-Age, gender and location
One-hundred and thirty out of 164 (79.3%) specimens obtained from 123 patients (47 males, 76 females; male to female ratio = 1:1.6; mean age 23.2 years) were classified as DFs (DF group). Lesions diagnosed as DCs (DC group) were 23 (14%) and they were removed from 22 patients (6 males and 16 females, mean age 35.7 years). For 11 out 164 cases (6.7%), the diagnosis was questionable since focal areas of stratified squamous epithelium suggestive of DC, were observed within the context of a DF ().
Subclassification of 164 cases according to histopatological diagnosis.

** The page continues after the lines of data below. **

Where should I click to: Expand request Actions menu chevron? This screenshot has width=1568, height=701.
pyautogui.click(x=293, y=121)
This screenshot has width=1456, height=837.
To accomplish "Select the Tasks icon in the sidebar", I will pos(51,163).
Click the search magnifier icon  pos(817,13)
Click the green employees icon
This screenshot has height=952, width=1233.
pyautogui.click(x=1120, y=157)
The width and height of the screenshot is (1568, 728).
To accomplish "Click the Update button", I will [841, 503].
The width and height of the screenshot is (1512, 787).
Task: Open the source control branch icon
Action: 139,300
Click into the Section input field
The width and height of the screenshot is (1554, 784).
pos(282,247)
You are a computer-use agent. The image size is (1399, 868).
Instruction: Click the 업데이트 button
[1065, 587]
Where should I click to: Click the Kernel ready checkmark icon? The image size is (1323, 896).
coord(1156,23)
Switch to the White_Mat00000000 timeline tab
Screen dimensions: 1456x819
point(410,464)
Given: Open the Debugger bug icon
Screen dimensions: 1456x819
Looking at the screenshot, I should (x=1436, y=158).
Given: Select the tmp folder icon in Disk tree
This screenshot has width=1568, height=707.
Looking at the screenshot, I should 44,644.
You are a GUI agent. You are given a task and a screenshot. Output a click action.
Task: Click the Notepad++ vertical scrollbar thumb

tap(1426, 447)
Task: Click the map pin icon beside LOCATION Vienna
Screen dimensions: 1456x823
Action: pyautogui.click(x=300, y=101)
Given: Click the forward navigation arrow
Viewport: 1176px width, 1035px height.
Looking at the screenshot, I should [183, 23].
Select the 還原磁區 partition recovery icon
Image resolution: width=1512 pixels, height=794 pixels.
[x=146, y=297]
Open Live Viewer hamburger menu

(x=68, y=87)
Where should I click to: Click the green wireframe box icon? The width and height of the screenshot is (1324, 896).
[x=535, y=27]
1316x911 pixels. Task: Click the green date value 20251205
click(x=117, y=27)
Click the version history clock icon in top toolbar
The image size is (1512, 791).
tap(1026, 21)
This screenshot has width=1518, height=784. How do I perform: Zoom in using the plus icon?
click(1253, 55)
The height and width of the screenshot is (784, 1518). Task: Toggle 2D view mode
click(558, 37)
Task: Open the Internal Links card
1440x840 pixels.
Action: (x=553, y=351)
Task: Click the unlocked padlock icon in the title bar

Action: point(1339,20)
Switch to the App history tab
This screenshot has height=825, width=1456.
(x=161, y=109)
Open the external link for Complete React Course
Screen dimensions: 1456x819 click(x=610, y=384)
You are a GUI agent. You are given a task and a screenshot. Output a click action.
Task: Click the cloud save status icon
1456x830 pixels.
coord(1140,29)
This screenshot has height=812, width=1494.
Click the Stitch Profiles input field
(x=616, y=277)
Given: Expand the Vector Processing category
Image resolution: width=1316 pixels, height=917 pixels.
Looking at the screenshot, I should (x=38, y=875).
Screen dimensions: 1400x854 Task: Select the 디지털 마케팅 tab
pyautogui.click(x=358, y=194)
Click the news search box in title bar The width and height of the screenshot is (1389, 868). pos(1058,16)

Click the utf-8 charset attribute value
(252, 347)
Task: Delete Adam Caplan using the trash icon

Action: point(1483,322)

Among 154 patients, 76 (43.3%) and 51 (31.1%) were in the second and in the third decade of life, respectively.
Seventy-eight percent (128 out of 164) of the specimens were associated with lower impacted third molar teeth (66 cases associated to 4.8; 62 cases associated to 3.8) while 4.3% (7 out of 164) and 3.6% (6 out of 164) were associated with upper canine and upper third molar teeth, respectively.
Ninety-eight out of 130 cases (75.3%) in the DF group and 21 out of 23 lesions (91.3%) of the DC group were associated with lower impacted third molars (DF group: 50 cases associated to 3.8; 48 cases associated to 4.8. DC group: 13 cases associated to 4.8; 8 cases associated to 3.8). For 5 cases in the DF group no data on location were available.
-Clinical versus histopathological diagnosis
One-hundred and two out 130 specimens (78.5%) classified as DFs were submitted for histopathological evaluation with a clinical diagnosis of “dental follicle” or “enlarged follicle” associated with an impacted tooth. In one of these cases, a second working diagnosis of “ameloblastoma” was mentioned, while in 2 cases the possibility of a DC was taken into account in the differential diagnosis. In 20 out of 130 cases (15.4%) the clinical diagnosis was “dentigerous cyst” or “follicular cyst” and therefore, not in accordance with the histopathological diagnosis. In one case the clinical diagnosis was keratocyst. Seven surgical specimens were submitted without a working diagnosis.
Fifteen out of 23 lesions (65.2%) histopathologically classified as DCs were submitted with a clinical diagnosis of “dental follicle” while only 6 lesions (26.1%) of the same group had a clinical diagnosis of “dentigerous cyst”. One surgical specimen was provided with a working diagnosis of ameloblastoma while another was reported as “fibrous tissue around the crown of an im-pacted tooth”. Among the group of the histopathologically “questionable” lesions, 8 and 2 out of 11 had a clinical diagnosis of “dental follicle” and “dentigerous cyst”, respectively. One specimen was provided without a working diagnosis.
The most frequent histopathological description of DF includes presence of connective fibrous tissue partially or completely lined by columnar or cuboidal epithelium, representing the reduced epithelium from the enamel organ. Four cases presented distinct myxoid changes of the connective tissue while in 47 cases (36.1%) presence of a chronic inflammatory infiltrate, ranging from mild to severe, was reported. Reactive and hyperplastic changes of the epithelium without cellular atypia were described in 6 cases. Two cases were characterized by the presence of focal calcifications. Small OE remnants in the connective tissue were reported in 27 DFs (Fig. ). Histopathological reevaluation of the specimens, revealed presence of FA in one case. FA islands were characterized by a fairly classic stellate reticulum surrounded by a single layer of tall, columnar, ameloblastic-like cells with nuclei at the opposite pole to the basement membrane. FAs were completely embedded in the connective tissue and they were not contiguous with the lumen of the lesions (Figs. ,).
Proliferation of normal odontogenic epithelium in a dental follicle (H.E.; orig. magn. x100).
Foci of ameloblastomatous epithelium in a dental follicle (H.E.; orig. magn. x25).
High power view of ameloblastomatous island (H.E.; orig. magn. x200).
In the group of DCs, the most frequently reported findings include the presence of a connective fibrous capsule lined by stratified squamous epithelium. Presence of chronic inflammatory infiltrate was reported in 7 cases while 3 cases presented myxoid changes in the connective tissue. One case was characterized by the presence of hyperplastic epithelium, while in another case, focal epithelial features of a keratocyst were reported. Actinomyces colonies were observed in one specimen. FAs were observed in 2 out of 7 cases re-evaluated because of the presence of OE in the connective tissue (Fig. ). OE remnants were also reported in 5 “questionable” lesions.
Ameloblastomatous changes in the wall of a dentigerous cyst (H.E.; orig.magn. x100).
Altogether, presence of small OE rests in the connective tissue was documented in 39 out of 164 (23.7%) specimens.
In no one of the 3 patients with FA, a (recurrent) ameloblastoma was registered in the PALGA database during a follow-up of 6 (case of FA in DF group), 8 and 22 years (cases of FAs in DC group).